Routage de modèles
Le routage de modèles consiste à diriger dynamiquement chaque requête d'une application IA vers le LLM le mieux adapté à ses caractéristiques, à savoir la difficulté, les contraintes de coût et les besoins de latence. Au lieu de faire passer chaque requête par un seul modèle haut de gamme, le routage envoie « les requêtes simples vers des petits modèles rapides et le raisonnement complexe vers les grands modèles coûteux », optimisant à la fois le coût et la qualité.
Le routage de modèles consiste à diriger dynamiquement chaque requête d'une application IA vers le LLM le mieux adapté à ses caractéristiques, à savoir la difficulté, les contraintes de coût et les besoins de latence. Au lieu de faire passer chaque requête par un seul modèle haut de gamme, le routage envoie « les requêtes simples vers des petits modèles rapides et le raisonnement complexe vers les grands modèles coûteux », optimisant à la fois le coût et la qualité.
Pourquoi c'est important
D'ici 2026, l'écosystème LLM compte plus de 20 modèles commerciaux et open source, chacun ayant des points forts, une tarification et une latence différents. Tout exécuter sur GPT-5 ou Claude Opus 4.6 fait exploser le coût ; tout exécuter sur de petits modèles effondre la qualité sur les tâches difficiles. Des spécialistes du routage comme Martian et Not Diamond rapportent qu'un routage bien réglé réduit le coût moyen de 50 à 80 % par rapport à une approche reposant uniquement sur GPT-5, tout en préservant la qualité des réponses.
Critères de routage
Difficulté de la requête : classification et résumé → Haiku ou GPT-5-nano. Codage ou raisonnement complexe → Opus ou GPT-5.
Exigences de latence : les interfaces conversationnelles nécessitent des petits modèles à faible latence ; les tâches par lots peuvent tolérer des grands modèles plus lents.

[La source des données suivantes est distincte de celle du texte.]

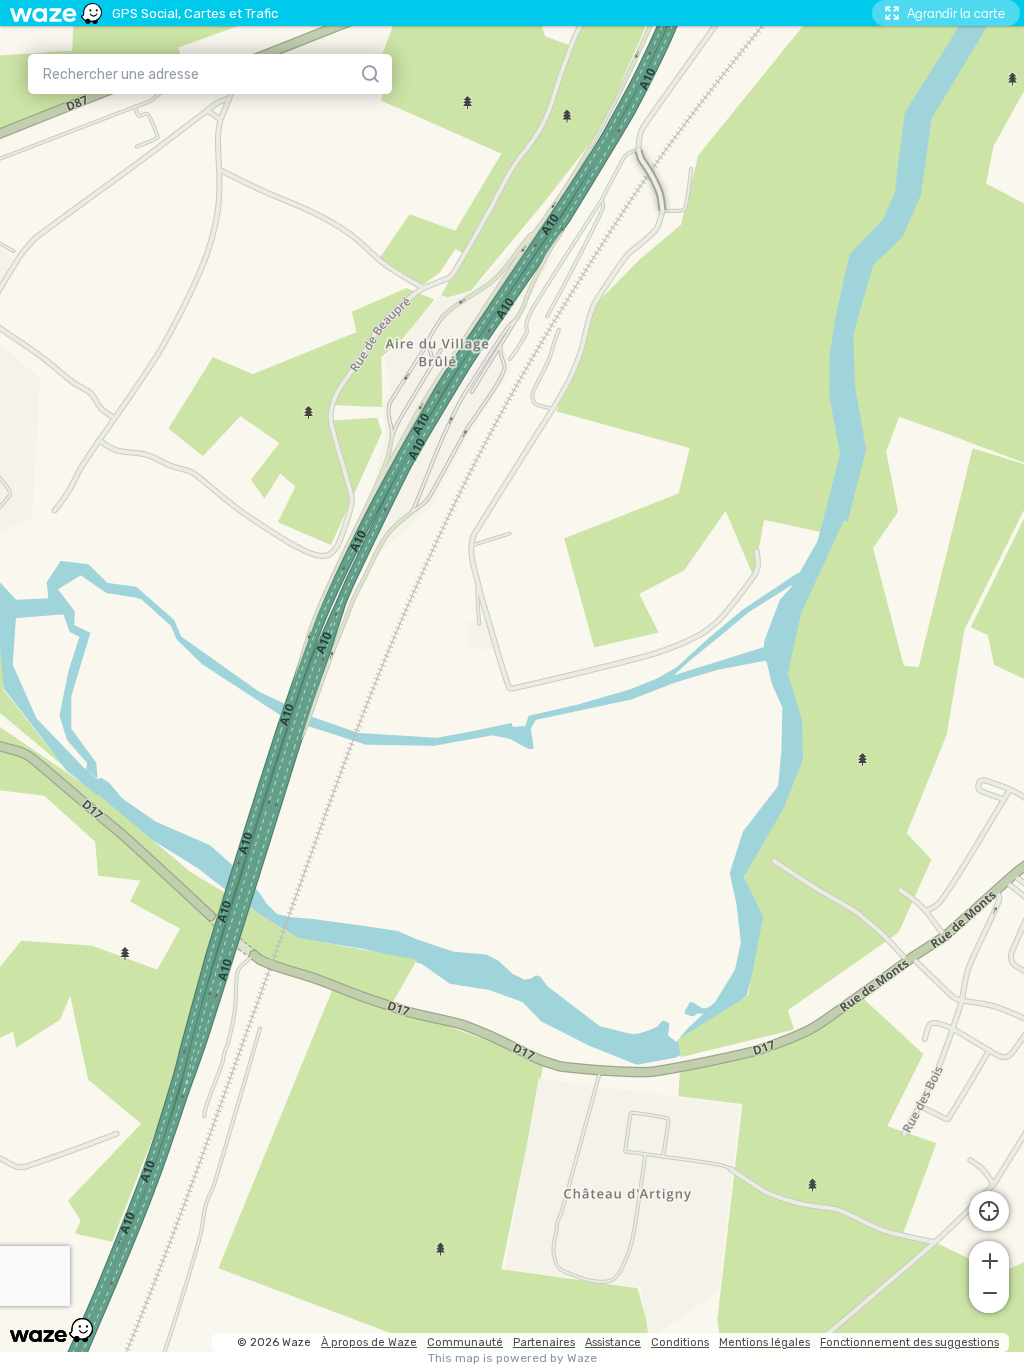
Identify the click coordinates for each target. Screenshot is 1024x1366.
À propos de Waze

Budget de coût : les utilisateurs de l'offre gratuite sur des modèles peu coûteux, les utilisateurs payants sur des modèles premium.
Longueur du contexte : résumé de longs documents → modèles à 1M de tokens (Claude, Gemini).

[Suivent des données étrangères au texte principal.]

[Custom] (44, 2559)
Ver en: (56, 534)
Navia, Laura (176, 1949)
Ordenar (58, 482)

Spécialisation par domaine : tâches de code → modèles affinés pour le code. Contenu en coréen → modèles performants en coréen.
Posture de sécurité : jugement sur des contenus sensibles → modèles à garde-fous stricts. Écriture créative → modèles plus souples.
Approches de routage
Basée sur des règles : if-else explicites comme « longueur > 1 000 caractères → Opus, sinon Haiku ». Simple et prévisible mais rigide.
Basée sur un classifieur : un petit LLM analyse chaque requête et classe la difficulté ou le sujet, puis route. Précis, mais l'étape de classification ajoute de la latence et du coût.
Similarité d'embeddings : stockez les vecteurs des requêtes passées réussies et échouées, trouvez l'exemple passé le plus proche et routez en conséquence.
Apprentissage par renforcement : un routeur entraîné sur la qualité des réponses ou les retours utilisateurs comme récompense. Le plus avancé, mais opérationnellement complexe.
Cascade : essayez d'abord un modèle bon marché ; escaladez vers un plus grand si la confiance est faible. On paie pour « deux générations » afin de l'emporter à la fois sur la qualité et le coût moyen.
Défis opérationnels
Catalogue des capacités des modèles : sans benchmarks réels sur vos propres tâches, les règles de routage deviennent subjectives.
Pipeline d'évaluation équitable : vous avez besoin d'une infrastructure d'A/B testing qui compare plusieurs modèles sur les mêmes requêtes.
Stratégie de repli : concevez pour la résilience lorsque le modèle choisi est indisponible ou lent.
Journalisation et reproductibilité : enregistrez quelle requête a été routée vers quel modèle afin de pouvoir déboguer et améliorer.
Transparence pour l'utilisateur : selon le produit, affichez « cette réponse a été générée avec le modèle X » pour instaurer la confiance.
Implications pour le GEO
Les moteurs de recherche IA utilisent eux-mêmes le routage de modèles. Les questions factuelles simples vont vers de petits modèles ; les tâches de recherche complexes vers les grands. Pour être cité sur les deux voies, le contenu doit être compatible avec des entrées de modèles variées. Un Markdown propre, des titres clairs, des données structurées et des phrases de réponse déclaratives rendent le contenu facile à analyser et à citer, quel que soit le modèle qui le traite.